-------- Provided entries

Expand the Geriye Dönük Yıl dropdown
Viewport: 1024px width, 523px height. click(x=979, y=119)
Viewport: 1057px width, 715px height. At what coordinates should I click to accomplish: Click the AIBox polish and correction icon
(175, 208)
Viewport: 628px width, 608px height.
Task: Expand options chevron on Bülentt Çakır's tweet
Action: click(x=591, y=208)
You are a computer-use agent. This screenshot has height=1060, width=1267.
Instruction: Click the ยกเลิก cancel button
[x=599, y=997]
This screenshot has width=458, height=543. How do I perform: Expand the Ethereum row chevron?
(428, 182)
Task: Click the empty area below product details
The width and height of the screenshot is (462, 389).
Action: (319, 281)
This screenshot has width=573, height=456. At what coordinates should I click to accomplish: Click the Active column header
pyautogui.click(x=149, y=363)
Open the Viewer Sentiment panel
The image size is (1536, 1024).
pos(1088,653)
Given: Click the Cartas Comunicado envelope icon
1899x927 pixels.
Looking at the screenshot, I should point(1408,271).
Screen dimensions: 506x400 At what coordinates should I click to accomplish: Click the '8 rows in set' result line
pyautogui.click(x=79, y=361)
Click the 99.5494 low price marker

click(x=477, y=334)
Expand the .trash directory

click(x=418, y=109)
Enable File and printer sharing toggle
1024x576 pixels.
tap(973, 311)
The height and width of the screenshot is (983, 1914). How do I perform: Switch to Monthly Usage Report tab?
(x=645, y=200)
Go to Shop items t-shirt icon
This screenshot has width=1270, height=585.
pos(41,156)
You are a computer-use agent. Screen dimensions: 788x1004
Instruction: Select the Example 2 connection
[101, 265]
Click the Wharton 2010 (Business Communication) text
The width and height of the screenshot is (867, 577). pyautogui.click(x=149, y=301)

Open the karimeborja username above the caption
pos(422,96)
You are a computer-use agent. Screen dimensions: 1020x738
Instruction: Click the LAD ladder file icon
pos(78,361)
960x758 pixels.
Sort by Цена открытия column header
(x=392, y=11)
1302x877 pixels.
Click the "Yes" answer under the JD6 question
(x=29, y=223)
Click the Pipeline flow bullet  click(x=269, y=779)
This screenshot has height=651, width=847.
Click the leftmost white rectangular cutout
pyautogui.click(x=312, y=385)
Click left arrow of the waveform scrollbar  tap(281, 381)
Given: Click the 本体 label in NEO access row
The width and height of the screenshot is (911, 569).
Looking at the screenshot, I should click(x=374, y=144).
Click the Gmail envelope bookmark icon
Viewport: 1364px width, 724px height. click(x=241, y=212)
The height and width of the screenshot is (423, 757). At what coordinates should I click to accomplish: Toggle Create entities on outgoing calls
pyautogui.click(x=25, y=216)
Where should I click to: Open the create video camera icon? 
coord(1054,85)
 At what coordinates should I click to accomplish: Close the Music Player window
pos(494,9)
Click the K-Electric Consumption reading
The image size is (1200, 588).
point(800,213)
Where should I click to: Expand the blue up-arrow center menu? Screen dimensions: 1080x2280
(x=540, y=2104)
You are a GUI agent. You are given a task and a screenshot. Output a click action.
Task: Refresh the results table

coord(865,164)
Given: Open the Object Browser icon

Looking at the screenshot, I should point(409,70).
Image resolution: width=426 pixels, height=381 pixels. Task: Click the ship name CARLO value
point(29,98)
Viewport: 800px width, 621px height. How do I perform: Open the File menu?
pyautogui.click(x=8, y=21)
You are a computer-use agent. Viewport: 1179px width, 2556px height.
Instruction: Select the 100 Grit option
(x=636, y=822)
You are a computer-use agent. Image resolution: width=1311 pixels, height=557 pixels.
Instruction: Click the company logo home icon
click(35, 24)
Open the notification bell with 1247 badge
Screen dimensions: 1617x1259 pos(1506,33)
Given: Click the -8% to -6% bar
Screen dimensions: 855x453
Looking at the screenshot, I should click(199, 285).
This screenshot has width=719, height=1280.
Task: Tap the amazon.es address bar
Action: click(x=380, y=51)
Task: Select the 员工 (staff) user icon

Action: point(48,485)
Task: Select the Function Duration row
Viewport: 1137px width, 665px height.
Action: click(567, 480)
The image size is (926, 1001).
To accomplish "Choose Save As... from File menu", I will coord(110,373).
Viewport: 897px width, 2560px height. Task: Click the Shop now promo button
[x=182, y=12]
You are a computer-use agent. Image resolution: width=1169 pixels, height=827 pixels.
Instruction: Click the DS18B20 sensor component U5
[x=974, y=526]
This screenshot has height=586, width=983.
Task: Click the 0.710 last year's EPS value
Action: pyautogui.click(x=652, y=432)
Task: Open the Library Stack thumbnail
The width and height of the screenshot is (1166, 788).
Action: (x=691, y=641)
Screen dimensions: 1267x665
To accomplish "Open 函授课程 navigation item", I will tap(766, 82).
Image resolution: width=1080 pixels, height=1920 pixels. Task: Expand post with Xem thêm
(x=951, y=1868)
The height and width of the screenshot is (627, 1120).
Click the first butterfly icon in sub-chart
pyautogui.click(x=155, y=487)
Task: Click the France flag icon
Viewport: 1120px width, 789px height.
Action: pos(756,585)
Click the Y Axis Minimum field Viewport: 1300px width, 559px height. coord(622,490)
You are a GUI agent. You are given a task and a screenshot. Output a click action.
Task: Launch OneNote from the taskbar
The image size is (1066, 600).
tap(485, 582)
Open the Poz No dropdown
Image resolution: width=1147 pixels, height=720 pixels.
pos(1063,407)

----------------

__Task to carry out__: With the line holding "You are a computer-use agent. Image resolution: width=1311" as the first and the line holding "Given: Click the -8% to -6% bar" as the last, set down that range of the entries above exactly, and nothing else.

__Answer space__:
You are a computer-use agent. Image resolution: width=1311 pixels, height=557 pixels.
Instruction: Click the company logo home icon
click(35, 24)
Open the notification bell with 1247 badge
Screen dimensions: 1617x1259 pos(1506,33)
Given: Click the -8% to -6% bar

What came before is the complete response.